-------- Source text --------

If someone is hurting you and treating you badly, they’re the ones doing the wrong thing. It's against the law to hurt another person, even when the person inflicting the violence is a partner, ex-partner, husband, brother, uncle or father.
Domestic violence can also include making threats about the custody of your children, and saying that the police and courts will not believe you or help you.
You can get help. It’s ok to ask for help. You are not alone.
What you can do for yourself
Talk to someone. Call a support service, they will listen to you. They want to help you and your children be safe. For example, if you call the Domestic Violence Line, a trained female counsellor can help you:
If you are in immediate danger – if your life or your child’s life is being threatened – call 000 and ask for the police.
Make a safety plan. A safety plan is a guide for staying safe from violence. Safety planning is not about how to cope with living in fear, it’s about taking steps to keep you and your children safe. A safety plan would include:
- Where you can go and who to call in an emergency.
- A code word that tells a friend, family or neighbours that you feel unsafe and need help.
- What your kids can do and who they can call if they don’t feel safe.
- Keeping important items — such as birth certificates, bank cards, Medicare card, money, medication, Centrelink details, legal papers, keys and some clothes — together in a safe place in case you need to leave urgently.
- The best way to leave the house (which doors or windows) if you and the children need to leave in a hurry.
- Asking neighbours to call the police if they hear a ruckus coming from your house.
Find more information on how to create a safety plan for you and your children.

-------- Material shown --------

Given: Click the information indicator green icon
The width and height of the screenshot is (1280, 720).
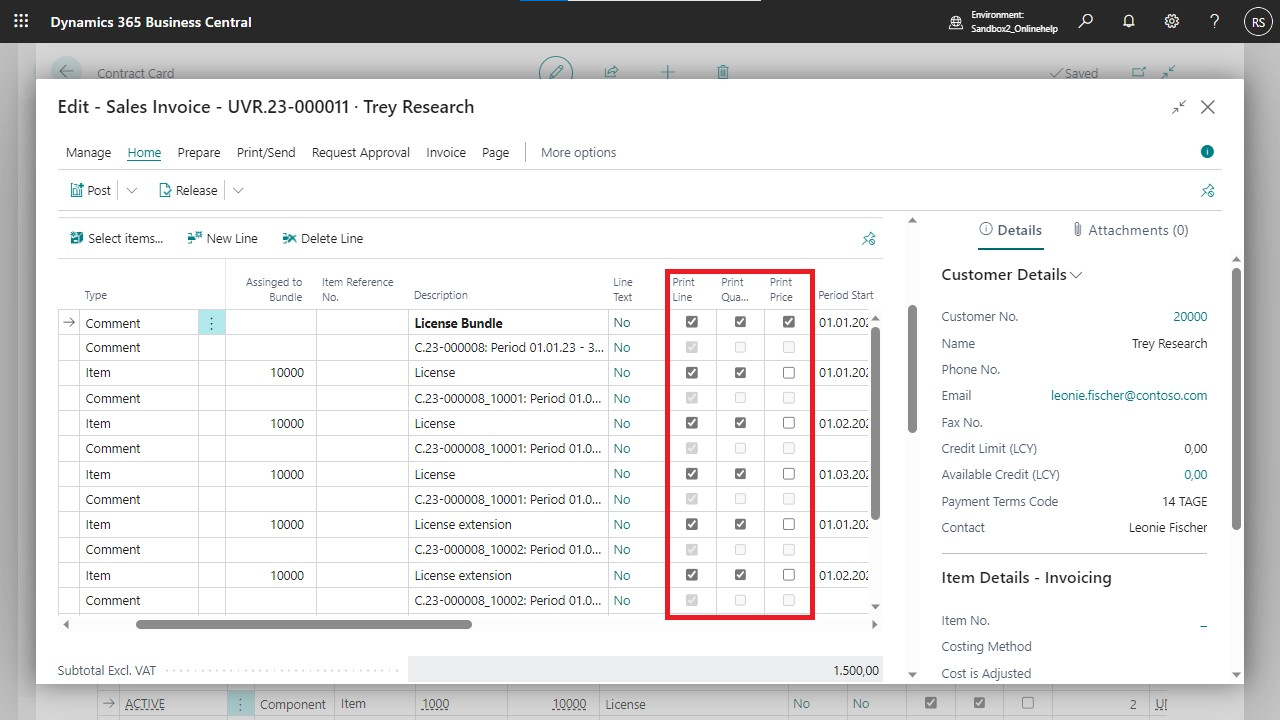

--------
-------- Material shown --------

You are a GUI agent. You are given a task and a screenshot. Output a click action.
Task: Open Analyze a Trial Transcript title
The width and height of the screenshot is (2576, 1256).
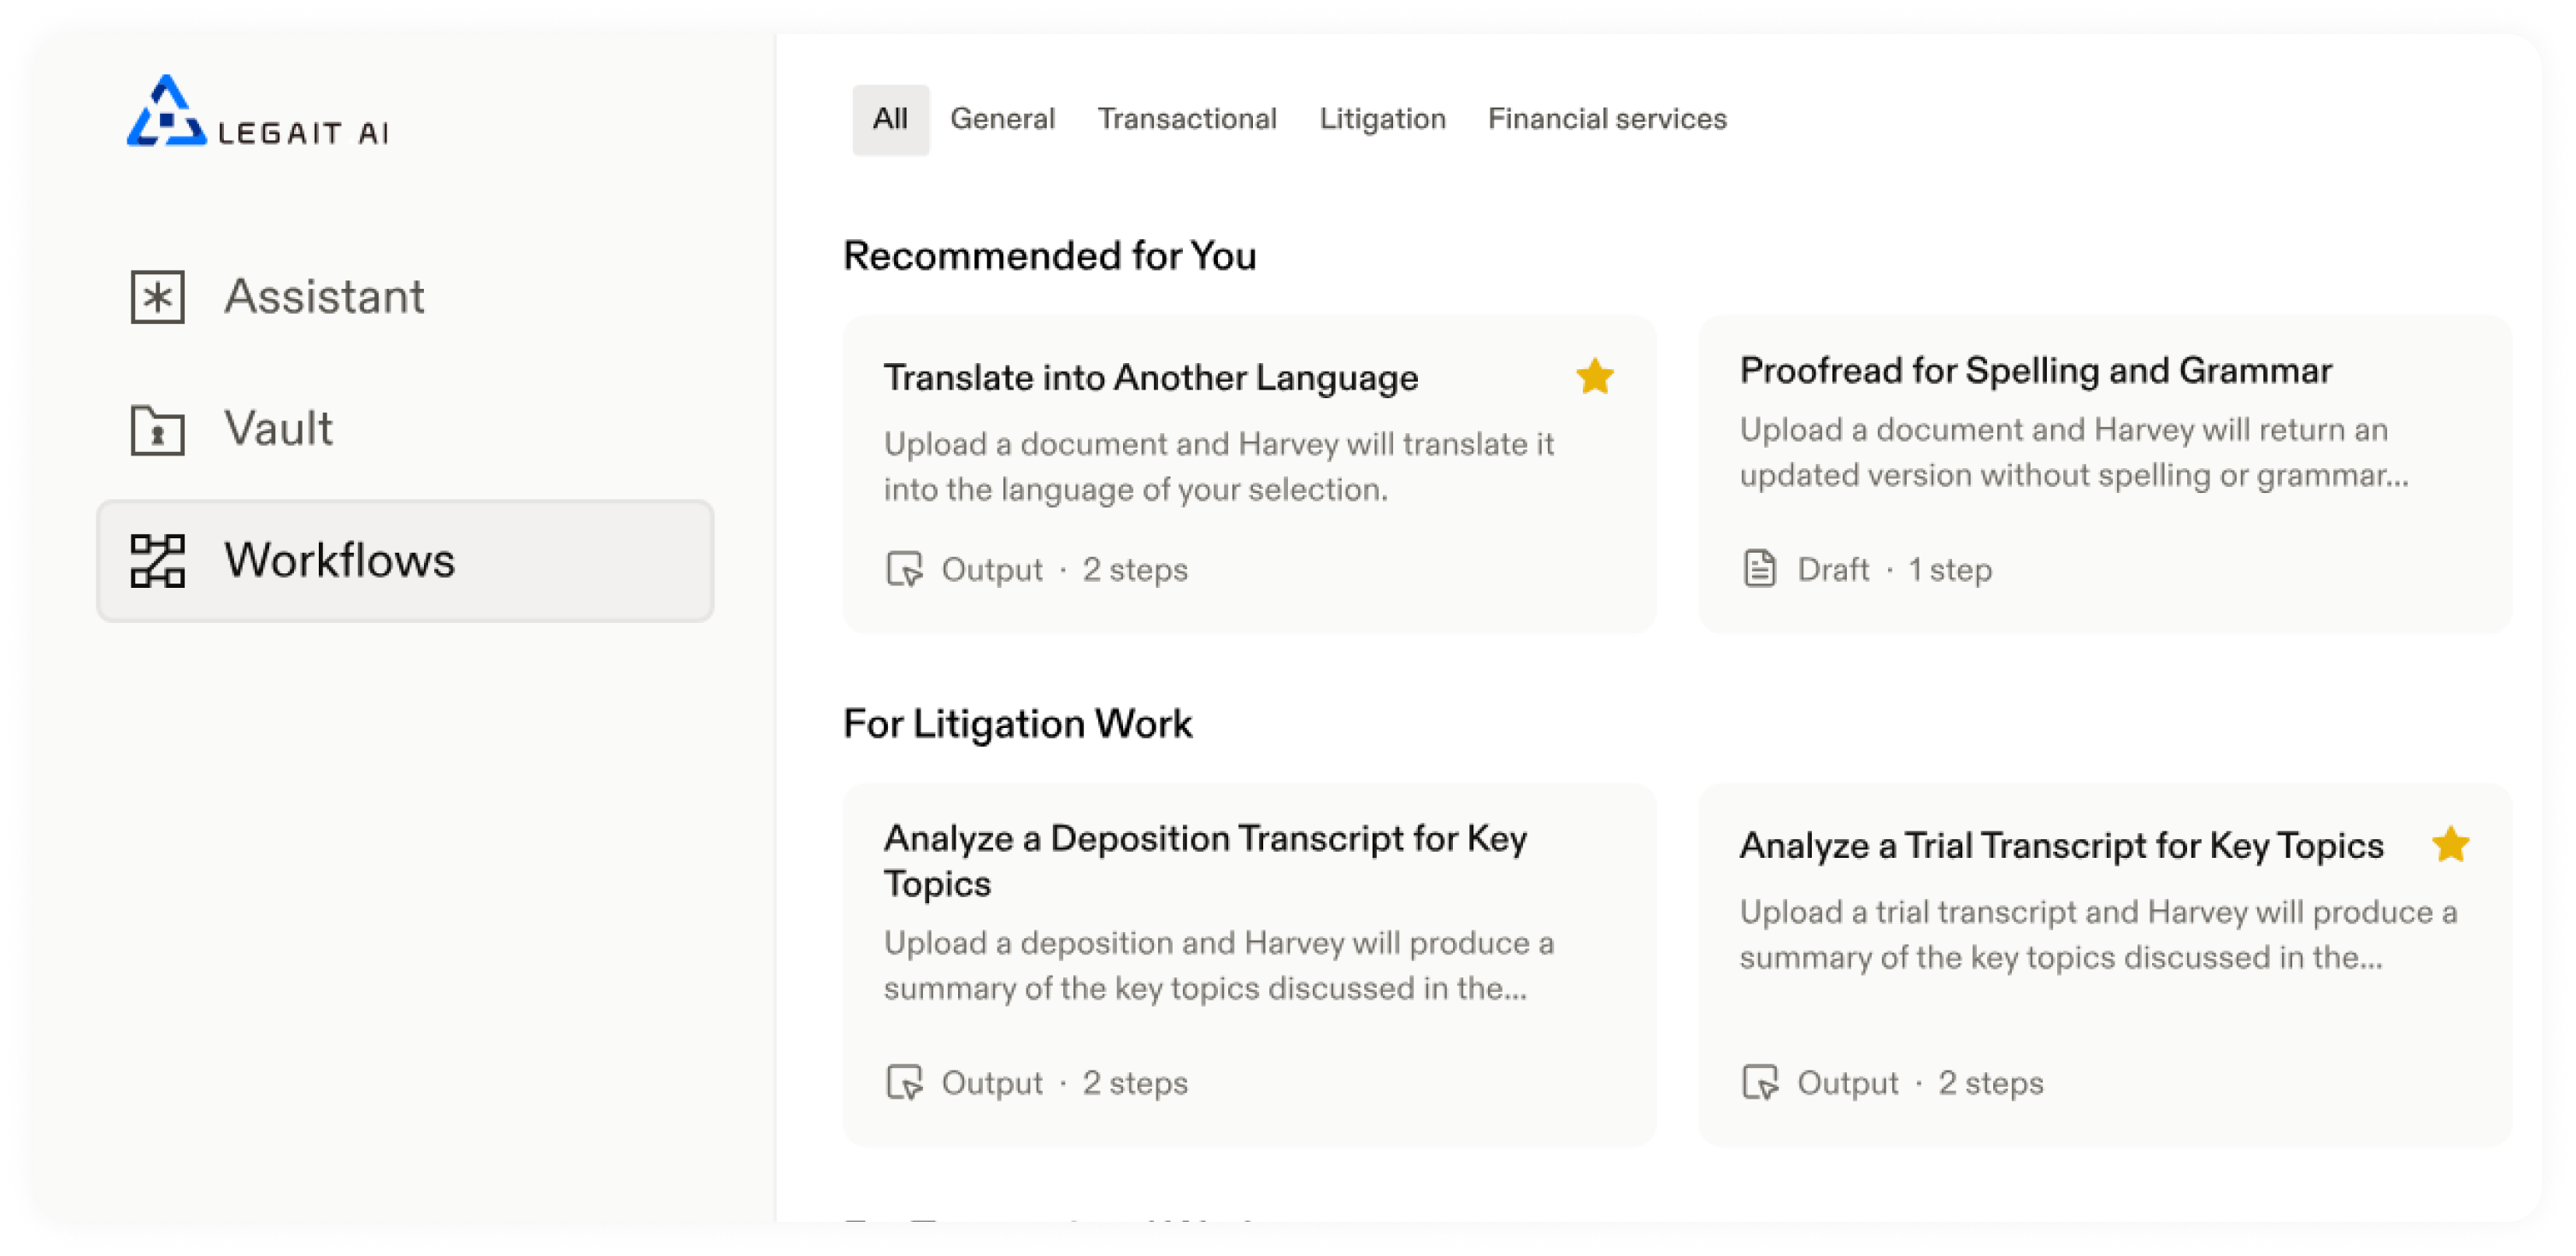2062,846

--------

## Questions
**1.** Answer these questions about the domestic violence text:
(a) Who can help you if you call the Domestic Violence Line?
(b) What number should you call if your life or your child's life is being threatened, and whom should you ask for?
(c) What does a code word in a safety plan tell a friend, family or neighbours?
**2.** Write a continuation of the domestic violence text, starting after its final sentence.

## Expected outputs
**1.**
(a) A trained female counsellor.
(b) 000, and ask for the police.
(c) That you feel unsafe and need help.

**2.**
If you decide to leave, a refuge is a safe place where you and your children can go if you need somewhere to stay. This can give you some time to think about what you want to do. You can also stay with friends or people you trust. The Domestic Violence Line can help find a refuge for you and your children and help you think about the options available.
What you can do for your kids
Being exposed to violence has such a huge and negative impact to a child. They may feel depressed and scared, not sleep well, self-harm, become aggressive, and struggle with school. Kids may also try to copy the violent behaviour.
Having you or another trusted family member in child’s life who is warm and caring will make a positive difference for your child. You can:
- tell them often how much you love them
- give them lots of hugs and cuddles
- reassure them that the violence and abuse is not their fault
- ask them how they are feeling, listen to them, let them talk about it
- let them know it’s ok to feel upset, sad and angry
- tell them it’s never ok to be violent to other people
- play with them, spend quality time, have fun
- get help and support for your kids and for yourself
What your kids can do
There are things your children can do, depending on how old they are.
- Talk about the safety plan with your children, if they're old enough.
- Help choose a room in the house where your children feel the safest but can escape (through the door or window) if necessary. Let them know they should go to this room if there’s a fight.
- Have a code word to tell your children that they need to leave now.
- Teach your kids how to contact family, friends, or neighbours who can give them a safe place.
- Teach your kids how to call 000 for the police, fire or ambulance. Have each child practise what to say if there is violence, for example “My name is … and my mum is being hurt. My address is ….”
Who you can contact
The Domestic Violence Line, or DV Line, is for women and persons who identify as female. When you call, you’ll talk to a trained female counsellor who’ll listen and won’t blame you.
1800Respect is a confidential information, counselling, support and referral service. You can talk to a trained counsellor about sexual assault, domestic or family violence and abuse.
If your kids feel they need support and counselling, the Kids Helpline is open 24/7. It provides counselling and support for children and young people under the age of 25.